Questionada nesta terça pelo senador Alessandro Vieira (Cidadania-SE), Mayra Pinheiro não mencionou em que estudos se embasa para promover o "tratamento precoce". O senador salientou que as maiores instituições científicas e médicas de todo o mundo negam que a cloroquina teria efeito contra a covid-19:
— Pedi ajuda ao Dr. Paulo Ricardo Martins Filho, da Universidade Federal de Sergipe, que é mestre e doutor em Ciências da Saúde especializado na questão de epidemiologia. Ele coordena a disciplina de Revisão Sistemática e Meta-Análise. O Prof. Paulo me encaminhou aqui a análise de 2.871 estudos nas bases disponíveis pelo mundo — PubMed, Embase, todas elas —, e estabeleceu os critérios de filtro para tentar encontrar ensaios que fossem qualificados como de excelência. (...) Desses 2.871 estudos que ele analisou nessas bases todas, internacionais e nacionais, foram encontrados 14 estudos com essas características, as características de excelência [randomizados e com "duplo-cego"] na qualidade como evidência. Desses, absolutamente nenhum indica benefício no uso de medicamentos como a hidroxicloroquina — disse Alessandro Vieira, observando que o uso de medicamentos off-label não poderiam orientar toda a política pública de saúde e o atendimento através do SUS.
A médica reconheceu não existirem estudos de primeira linha para comprovar o uso dos medicamentos que tem promovido.
— Nós não temos ainda estudos atualmente no topo da pirâmide. Nós estamos diante de uma pandemia — afirmou Mayra Pinheiro, argumentando que os estudos são demorados.
Defensor do "tratamento precoce" na CPI, o senador Luis Carlos Heinze (PP-RS) elogiou o depoimento de Mayra Pinheiro. Ele chegou a acusar os grandes fabricantes de vacinas de financiar um dos estudos contrários ao uso do medicamento.
Na lista de convidados está o médico Dráuzio Varella. No requerimento, o relator da CPI, senador Renan Calheiros (MDB-AL), alega que o convidado conhece a situação brasileira e as políticas públicas que deveriam ter sido tomadas no enfrentamento à crise pandêmica.

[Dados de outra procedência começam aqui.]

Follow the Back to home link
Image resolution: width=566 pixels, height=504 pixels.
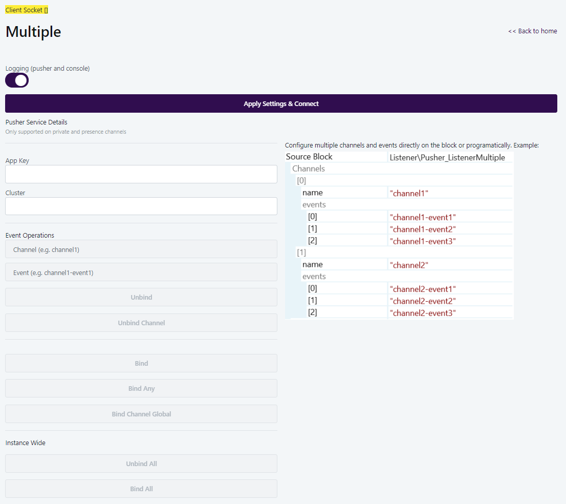click(532, 31)
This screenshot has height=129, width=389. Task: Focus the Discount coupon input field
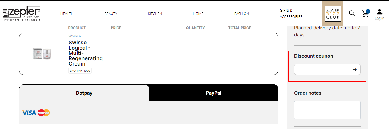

Também estão sendo convidados os biólogos e pesquisadores Átila Iamarino e Natália Pasternak. O senador Alessandro Vieira pediu a realização de uma audiência pública com a participação de Iamarino. “A realização de audiência pública no âmbito de uma CPI é instrumento importantíssimo para que as discussões se desenvolvam com o amparo de reconhecidos especialistas em cada tema. Átila Iamarino, doutor em virologia, pode fornecer notável contribuição técnica para a formação do convencimento dos parlamentares”, afirma o senador.
Microbiologista e pesquisadora da Universidade de São Paulo (USP), Natalia Pasternak está sendo convidada a partir dos requerimentos dos senadores Marcos do Val (Podemos-ES), Randolfe Rodrigues (Rede-AP), Humberto Costa (PT-PE) e Renan Calheiros “Natalia Pasternak Taschner fundou e se tornou a primeira presidente do Instituto Questão de Ciência (IQC), organização focada na defesa de evidências científicas utilizadas em políticas públicas”, diz Marcos do Val.
Estão sendo convidados também os médicos Gonzalo Vecina Neto, Francisco Eduardo Cardoso Alves, Paulo Márcio Porto de Melo, Cláudio Maierovitch, Zeliete Zambom, Adriano Massuda, Pedro Hallal, Gulnar Azevedo e Silva, César Victora e Cristiana Maria Toscano. Entre os médicos está o ex-ministro da Saúde e pesquisador da Fundação Oswaldo Cruz (Fiocruz), José Gomes Temporão. Os requerimentos de convite para sua participação partiram dos senadores Renan, Humberto e Otto.
Compõem a lista ainda o professor de infectologia da Universidade Federal do Paraná (UFPR) e Presidente da Sociedade Brasileira de Infectologia, Clovis Arns da Cunha; a cientista e professora da Universidade de Harvard, Márcia Castro; a professora da USP Deisy Ventura e a pesquisadora da Fiocruz Maria Helena Machado.